"Chinese Food" is a song by Alison Gold. It was released on October 5, 2013 as her debut single by PMW Live. It entered the Billboard Hot 100 singles chart at number 29, selling 1,000 downloads and being streamed on YouTube five million times for the week ending October 20, 2013. As of October 20, 2013, it had not been reported to be played on any radio stations in the United States. The video was removed by the song's producer, Patrice Wilson, from his channel in 2018, although he has since re-uploaded it.

Background
Patrice Wilson wrote the song on his birthday in 2012.  Wilson, explaining his inspiration for writing the song, stating: "There's a restaurant I go to, they have chicken wings, they have beef with broccoli, that's what I love.
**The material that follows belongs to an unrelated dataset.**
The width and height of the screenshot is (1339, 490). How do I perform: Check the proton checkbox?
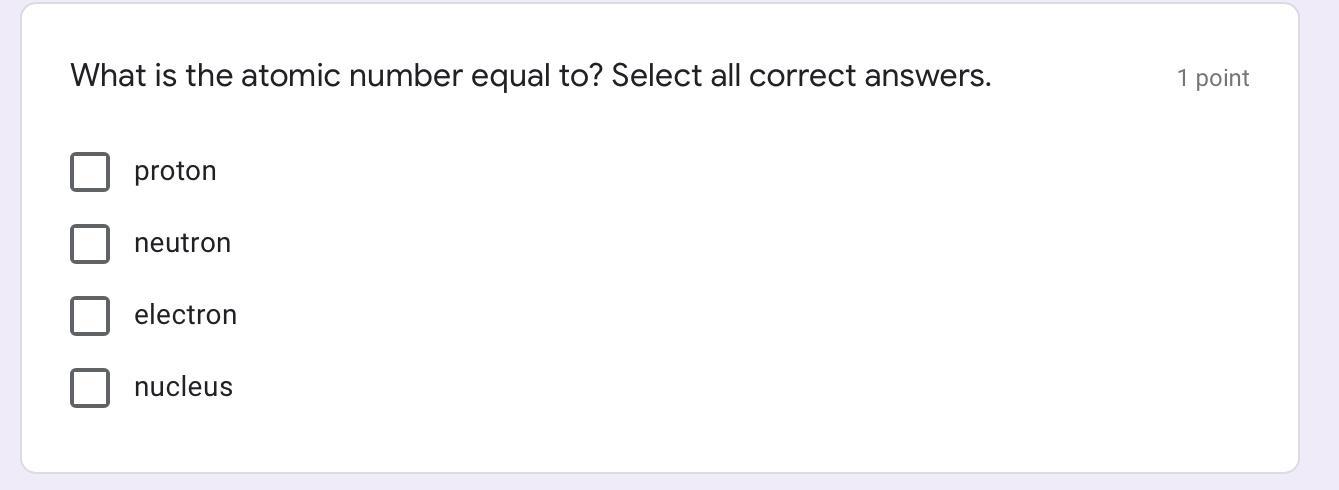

The song is based on my experience—what I know about Chinese food."

Music video
The music video for "Chinese Food" was released on October 14, 2013. It was filmed partly in a Mongolian restaurant, because a Chinese restaurant could not be booked, while some other scenes were shot in Gold's bedroom. It was viewed almost one million times within 24 hours of being uploaded to the video sharing site YouTube, attaining an estimated 4:1 ratio of dislikes to likes and drawing comparisons to another poorly received Patrice Wilson production, "Friday" (2011) by Rebecca Black. Wilson himself appears in the "Chinese Food" video wearing a panda suit.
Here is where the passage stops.